Marguerite, elle, se plaint de démangeaisons aux mains. Nicole reconnaît entre les doigts de sa patiente les sillons caractéristiques de la gale. Le médecin avec lequel Marguerite a rendez-vous le surlendemain pourra lui administrer un traitement, mais en attendant, l'infirmière recommande de laver tous les vêtements et tout le linge de lit à 60 degrés et d'éviter de « dormir avec le mari ». Ce conseil fait sourire Marguerite. « A-t-elle bien compris ? », s'interroge Nicole une fois sa patiente partie. « Adapter le niveau de langage à la personne » fait partie des missions les plus délicates et essentielles de l'infirmière, note-t-elle.

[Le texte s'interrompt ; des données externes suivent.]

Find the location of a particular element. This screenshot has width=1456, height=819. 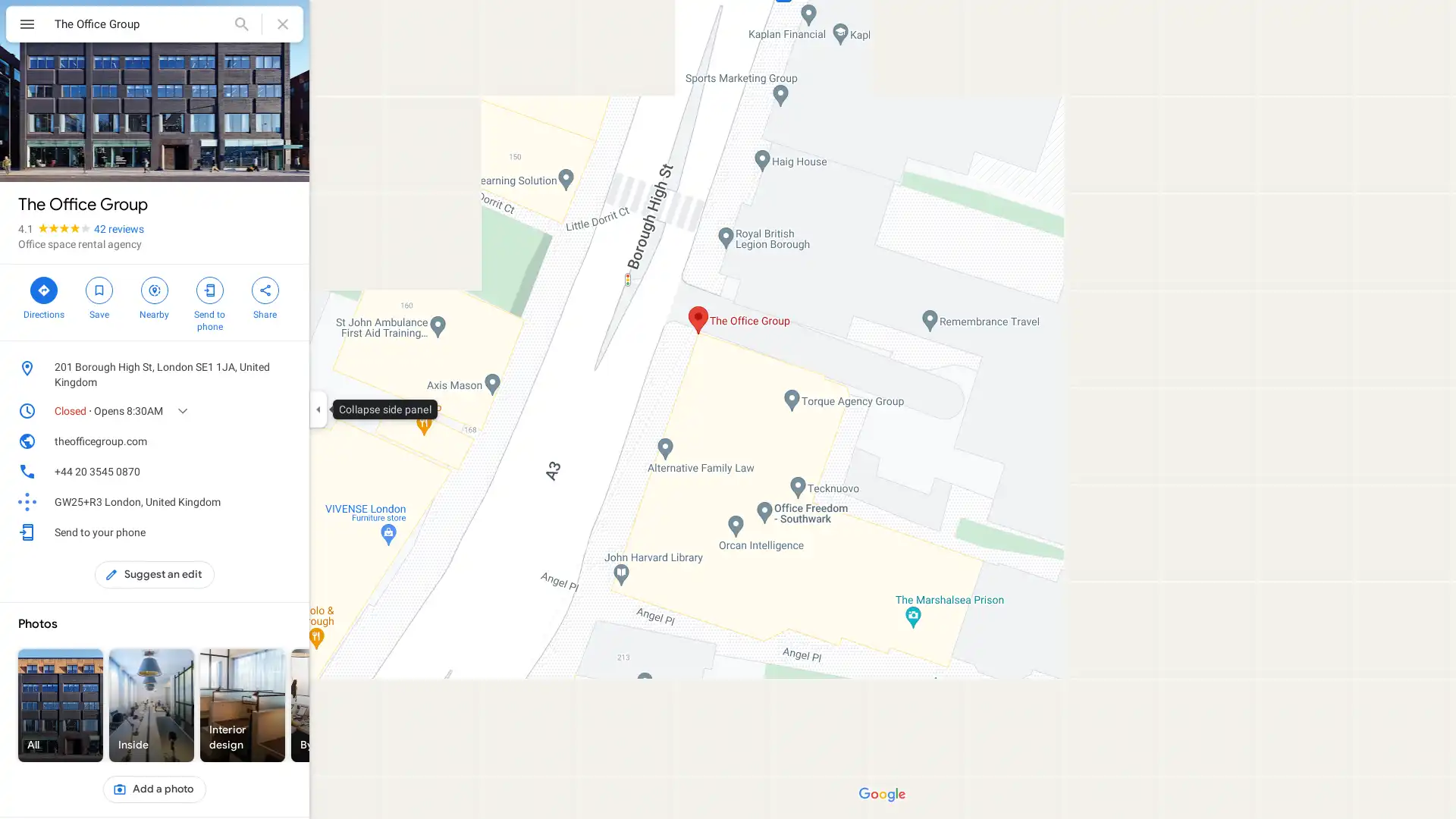

4.1 stars is located at coordinates (55, 228).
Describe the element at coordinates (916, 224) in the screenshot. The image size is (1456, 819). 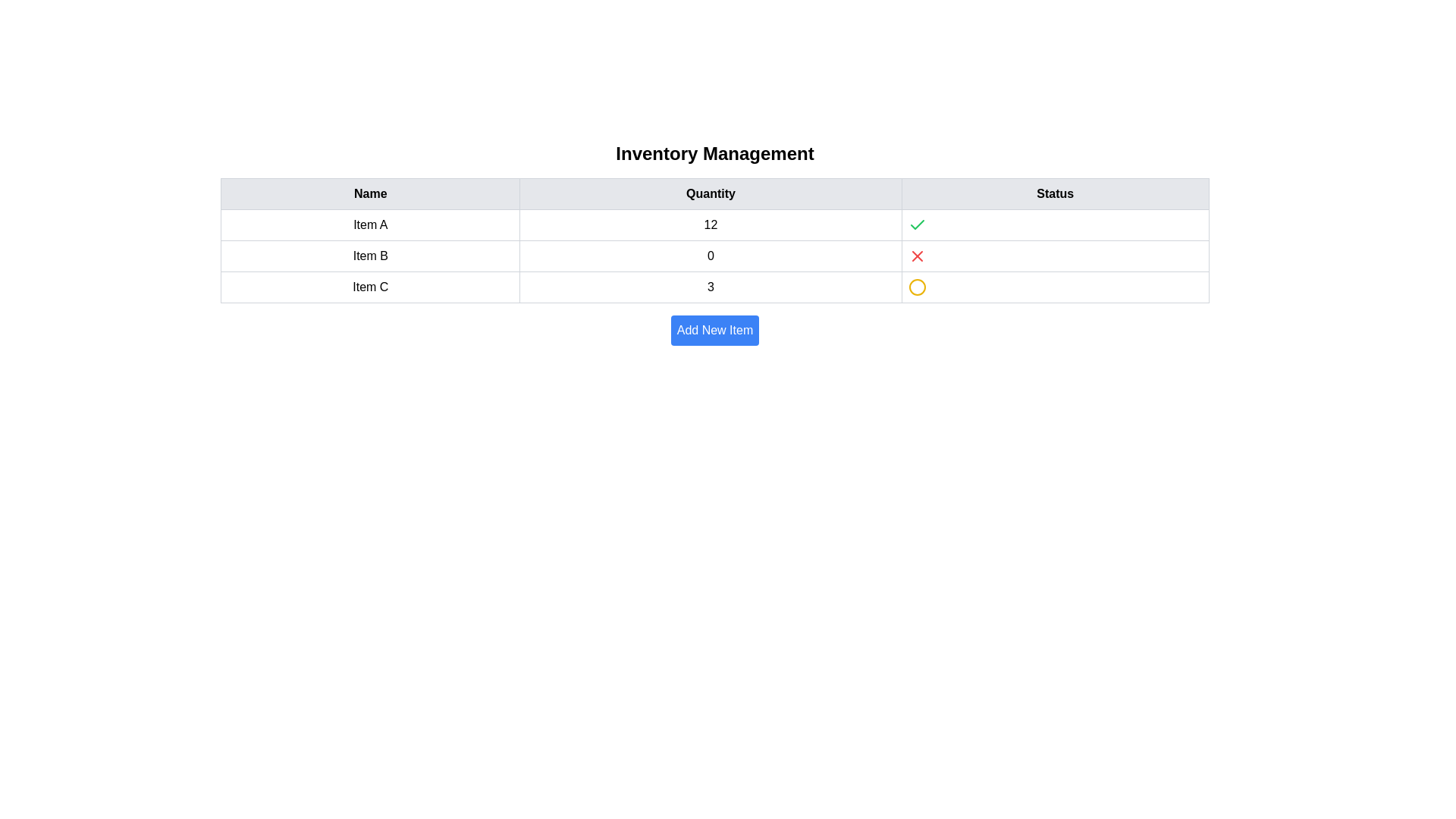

Après s'être arrêtée au dernier point de rendez-vous, la maraude poursuit son parcours en sillonnant les rues de Rouen à la recherche de personnes en détresse. Sur la place du Vieux-Marché, l'équipe repère une dame couchée sous un porche d'église. Martine s'apprête à dormir dans son sac de couchage, sur un banc de pierre, à peine abritée du vent.

En route pour l'hôtel

Si nul ne peut contraindre un sans-domicile fixe à rejoindre un foyer d'hébergement d'urgence, le Plan grand froid oblige les bénévoles à proposer une alternative à ceux qui dorment dehors. « Si on vous trouve une place avec le 115, vous y allez ? », demande Jean-Paul, bénévole de L'Autobus. La dame est sceptique mais acquiesce. Le temps de passer les coups de fil, Nicole propose à Martine une couverture de survie neuve pour remplacer la sienne, toute fripée. Un hôtel finit par répondre. Alors les bénévoles aident Martine à se lever et à rassembler ses affaires qui tiennent dans un carton. « Je ne réalise pas, là », lâche la jeune femme quand le camion s'ébranle.